Quality Measurement and Quality Improvement

Quality Measurement and Quality Improvement

What is quality improvement? 

Quality is defined by the National Academy of Medicine as the degree to which health services for individuals and populations increase the likelihood of desired health outcomes and are consistent with current professional knowledge.

Quality improvement is the framework used to systematically improve care. Quality improvement seeks to standardize processes and structure to reduce variation, achieve predictable results, and improve outcomes for patients, healthcare systems, and organizations. Structure includes things like technology, culture, leadership, and physical capital; process includes knowledge capital (e.g., standard operating procedures) or human capital (e.g., education and training).

How do quality measurement and quality improvement work together?

Healthcare providers gain insights and improve outcomes through quality measure benchmarking. Benchmarking allows us to identify best practices in care. By analyzing variation in quality measures, we can identify research opportunities that advance professional knowledge, which informs the creation of future best practices.1 Similarly, quality measure benchmarks can be used to accurately track quality improvement progress.  

How does CMS use quality measurement and improvement?

CMS uses quality improvement and quality measurement to achieve the goals and priorities of the Meaningful Measures Framework. The purpose of the Framework is to improve outcomes for patients, their families and providers while also reducing burden on clinicians and providers. CMS’ areas of focus are:

  • Addressing high impact measure areas that safeguard public health
  • Adopting measures that are patient-centered and meaningful to patients
  • Adopting outcome-based measures where possible
  • Fulfilling legislative requirements
  • Minimizing burden for providers
  • Identifying significant opportunities for improvement
  • Addressing measure needs for population-based payment through alternative payment models
  • Aligning across programs and payers (e.g., Medicare, Medicaid, and commercial payers)

The mechanism of quality improvement is standardization. 

  1. First, behavior is made systematic so that the same inputs result in the same outputs within the bounds of uncertainty (randomness).
  2. Second, behavior is aligned with evidence on sound practices (e.g., guidelines and systematic reviews). The Plan-Do-Study-Act (PDSA) Cycle is a systematic series of steps to identify the patient, process or system characteristics associated with “non-standardized behavior”. Through each repetition of the PDSA Cycle, behavior becomes more systematic and more aligned.2 Behavior is standardized through both structure and process. Structure might include things like technology (e.g., electronic health records), leadership, or culture. Process might include standard operating procedures, education, and training. Standardization of structure and process increases the likelihood of desired health outcomes.
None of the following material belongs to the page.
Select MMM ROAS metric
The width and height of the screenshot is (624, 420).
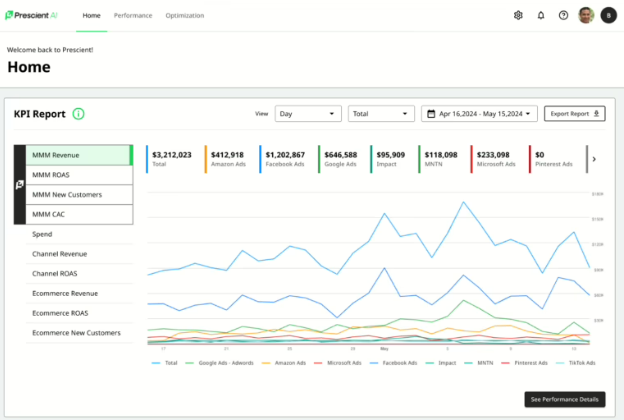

The mechanisms of quality measurement are selection and choice. 

A quality measure is a tool for making “good decisions” defined as decisions that make it more likely to experience a good result and less likely to experience an adverse result that was not foreseen or was not understood. Patient and families use quality measures to select high-performing clinicians. Healthcare providers use quality measures to assess their own performance. Selection and choice decisions based on sound quality measures increase the likelihood of desired health outcomes.3

Additional Information

  1. Califf, R. M., Peterson, E. D., Gibbons, R. J., Garson, A., Brindis, R. G., Beller, G. A., & Smith. S. C., (2002). Integrating quality into the cycle of therapeutic developmentJournal of the American College of Cardiology, 40(11), 1895-901.
  2. Langley, G. J., Moen, R., Nolan, K. M., Nolan, T. W., Norman, C. L., & Provost, L. P. (2009). The improvement guide: A practical approach to enhancing organizational performance (2nd ed.). Jossey-Bass.